__EXERCISE PASSAGE__.
There’s no one-size-fits-all solution, but there are options if you find yourself house-poor in retirement. 

Scott Burns: Is downsizing in retirement actually possible?

Some columns are less popular than others. That was true, in spades, for my column last Sunday about recent Federal Reserve data on household net worth and home equity.

The data showed, as it has for decades, that most households have at least half of their net worth tied up in their home equity.

We love our homes. A lot. This may work well while we are working. But it’s not likely to work well when we retire.

Readers protested.

 
How could renting be better, some asked? Others noted that they didn’t think it would be possible to gain anything by leaving their old house and moving to another.

For some, such comments are entirely justified. Downsizing could be too difficult and too expensive to bring a meaningful benefit.

 
But I wasn’t suggesting that we become a nation of renters or that everyone should downsize at retirement. I was pointing out that many Americans are likely to be house-poor when they are getting along on Social Security and their retirement accounts. That can be fixed by moving.

As problems and their solutions go, it isn’t overwhelming. And it doesn’t require a new government program or a Congress that agrees.

__TASK STATEMENT__. In the column on downsizing in retirement, how much of their net worth do most households have tied up in home equity? The data after this column plays no part in the work here.

__THE DATA__.

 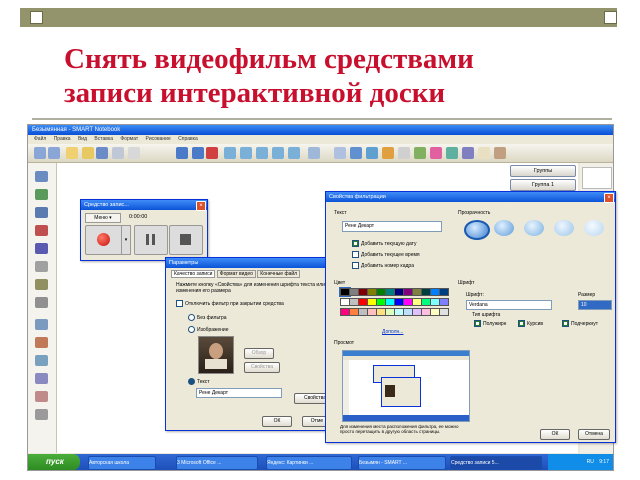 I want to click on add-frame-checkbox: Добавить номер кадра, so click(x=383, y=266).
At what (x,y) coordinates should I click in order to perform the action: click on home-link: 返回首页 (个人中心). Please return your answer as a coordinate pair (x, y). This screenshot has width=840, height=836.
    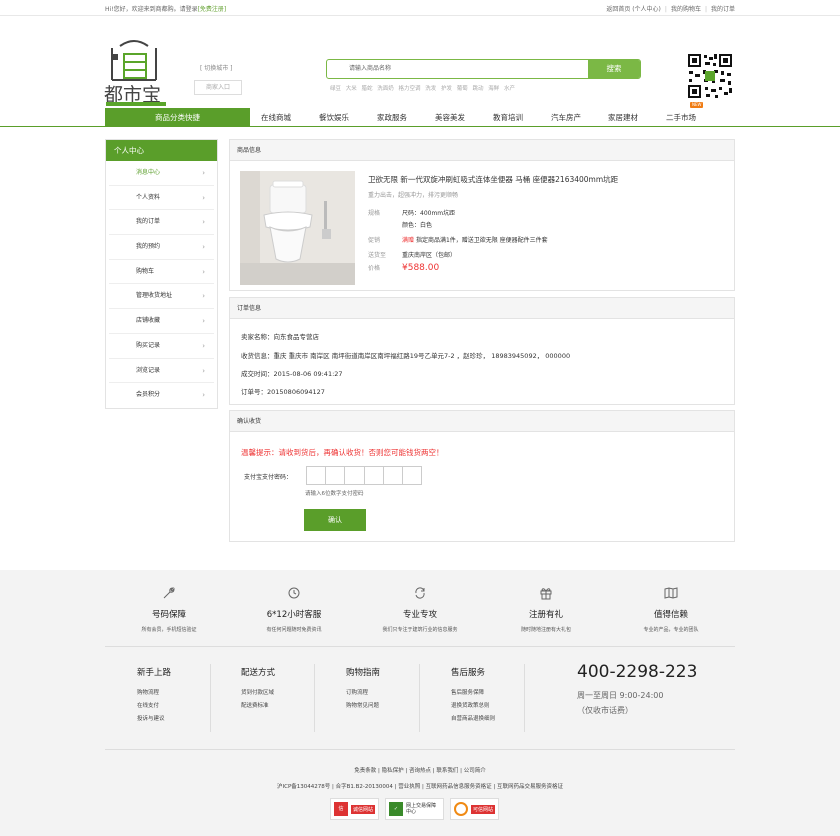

__RESULT OF THE EXERCISE__. At least half of it.